Work order
Leave out the pictures, and reproduce exactly the lines from the line containing "You are a computer-use agent." through the final line of the entries.

Data for analysis

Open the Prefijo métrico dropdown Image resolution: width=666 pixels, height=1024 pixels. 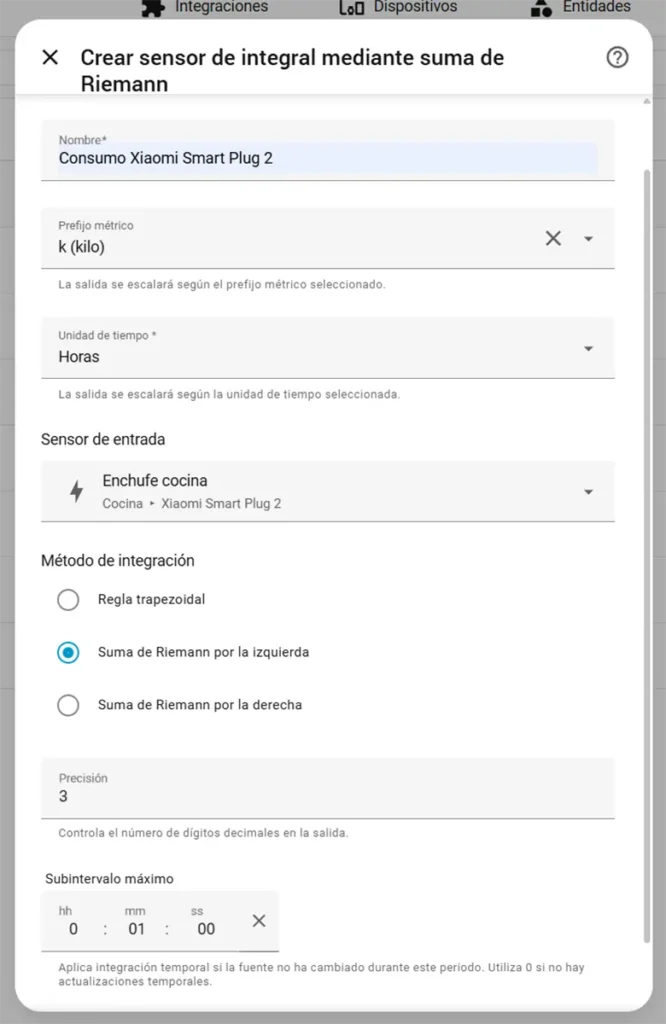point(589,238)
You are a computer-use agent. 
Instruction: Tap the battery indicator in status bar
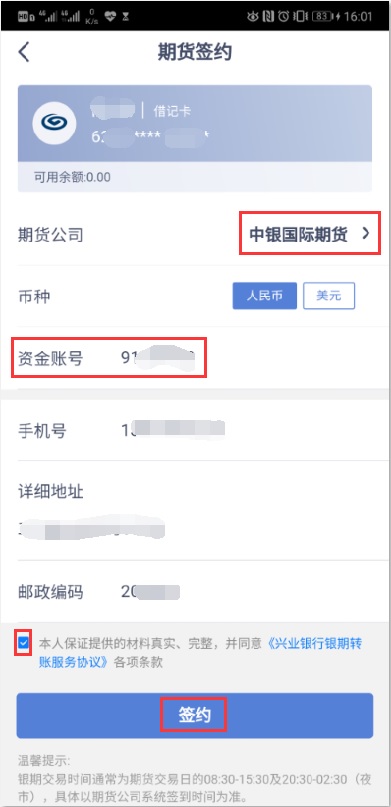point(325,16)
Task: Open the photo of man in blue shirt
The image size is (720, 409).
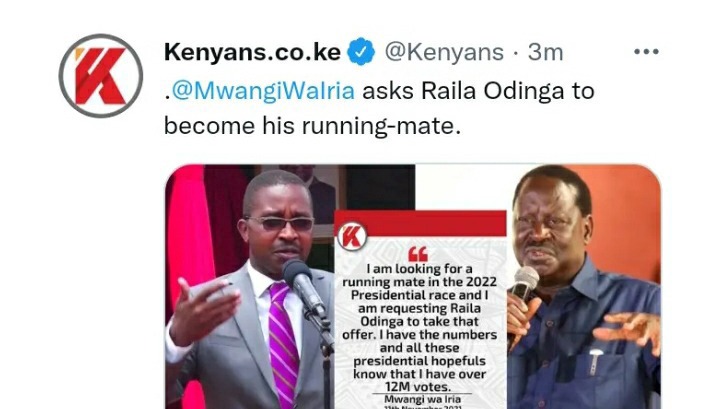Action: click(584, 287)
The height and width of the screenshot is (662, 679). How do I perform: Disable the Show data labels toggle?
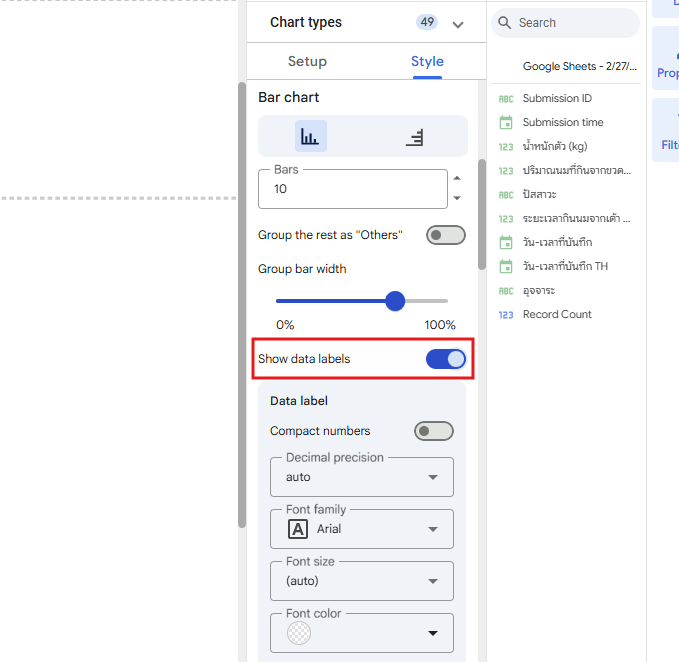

The completed task
You are a computer-use agent. 
Instruction: Tap the battery indicator in status bar
point(325,16)
Task: Open the photo of man in blue shirt
The image size is (720, 409).
Action: click(584, 287)
The height and width of the screenshot is (662, 679). How do I perform: Disable the Show data labels toggle?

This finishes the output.